● **Estratto del testo**:
::::::::::

Seguendo le indicazioni di Jemina, una negoziante tanto affabile quanto pettegola, Rolfson ha modo di conoscere il vecchio agricoltore Tom Skaill. I due diventano amici anche se Skaill confessa di non amare molto il genere di romanzi modaioli che il protagonista scrive. Accompagna poi Rolfson a visitare la fattoria di famiglia, denominata Taing, ormai ridotta a poco più di un rudere: «Tutto quello che Rolfson sentiva ora era un leggero accenno di vergogna. I suoi antenati avevano speso i loro giorni in un luogo povero, e avevano lavorato duramente, senza il beneficio di letteratura, arte o musica, e col tempo erano appassiti nell’età e nella morte. Eppure le loro vite erano state fruttuose. Le loro esistenze erano state circondate di senso e di una bellezza austera. Mentre lui non aveva dato al mondo nulla che valesse davvero, e c’era ben poco che non potesse comprare con la sua ricchezza mal guadagnata».

::::::::::

● **Dati grezzi**:
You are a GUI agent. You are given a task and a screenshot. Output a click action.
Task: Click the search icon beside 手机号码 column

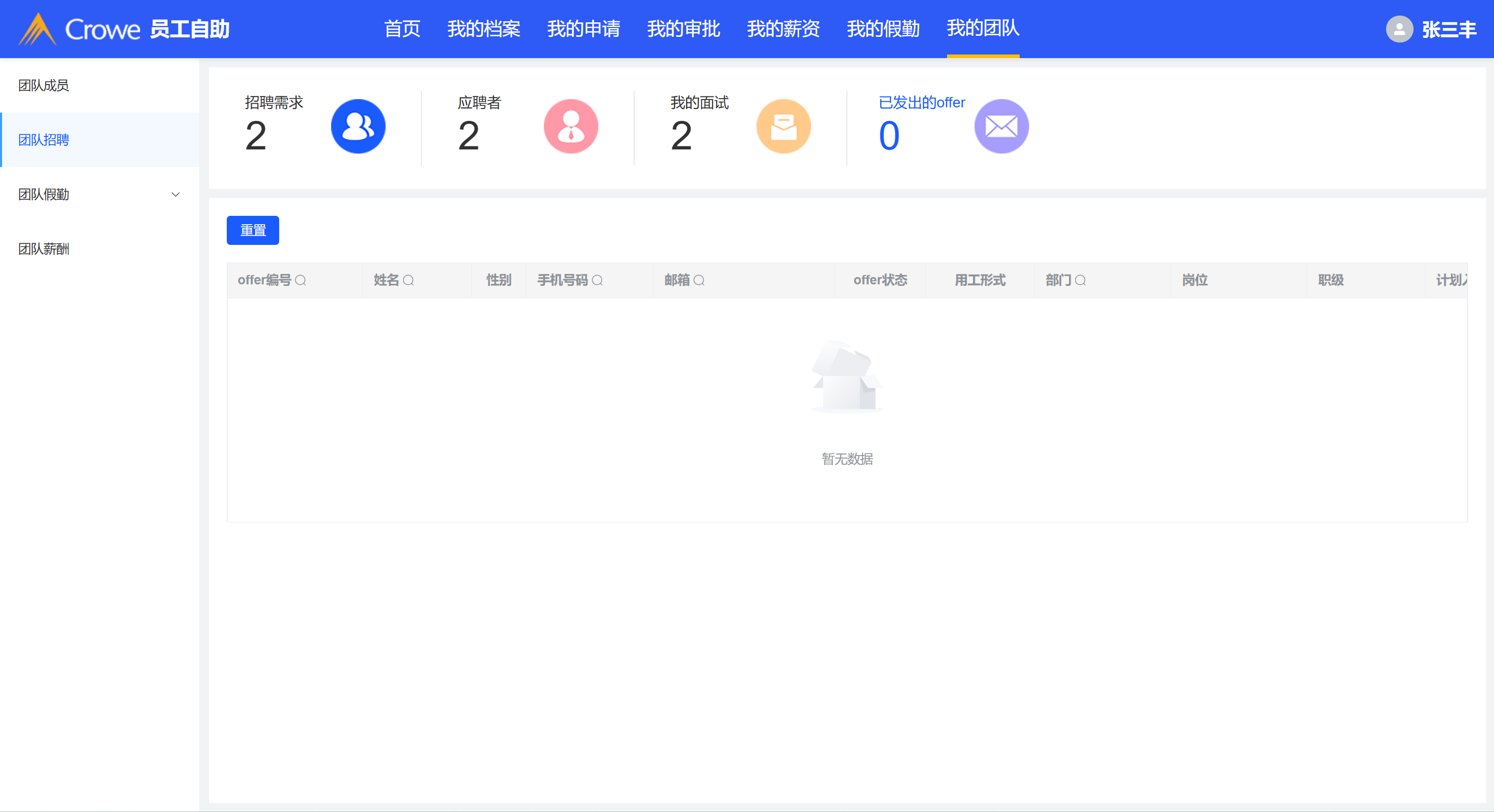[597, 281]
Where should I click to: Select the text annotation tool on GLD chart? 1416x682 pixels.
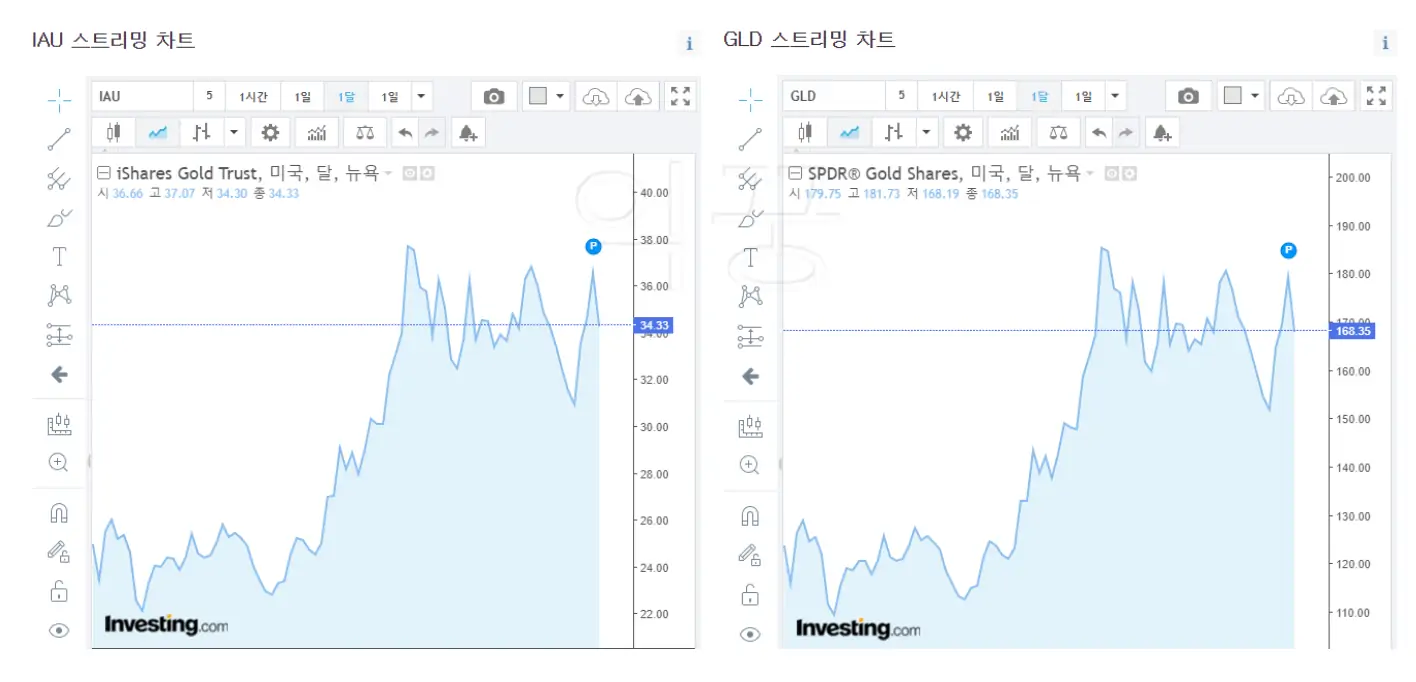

::::::::::

● **Esercizio**: Indica il nome della fattoria di famiglia che Tom Skaill accompagna Rolfson a visitare nell'estratto del testo.

● **Soluzione svolta**: La fattoria si chiama Taing.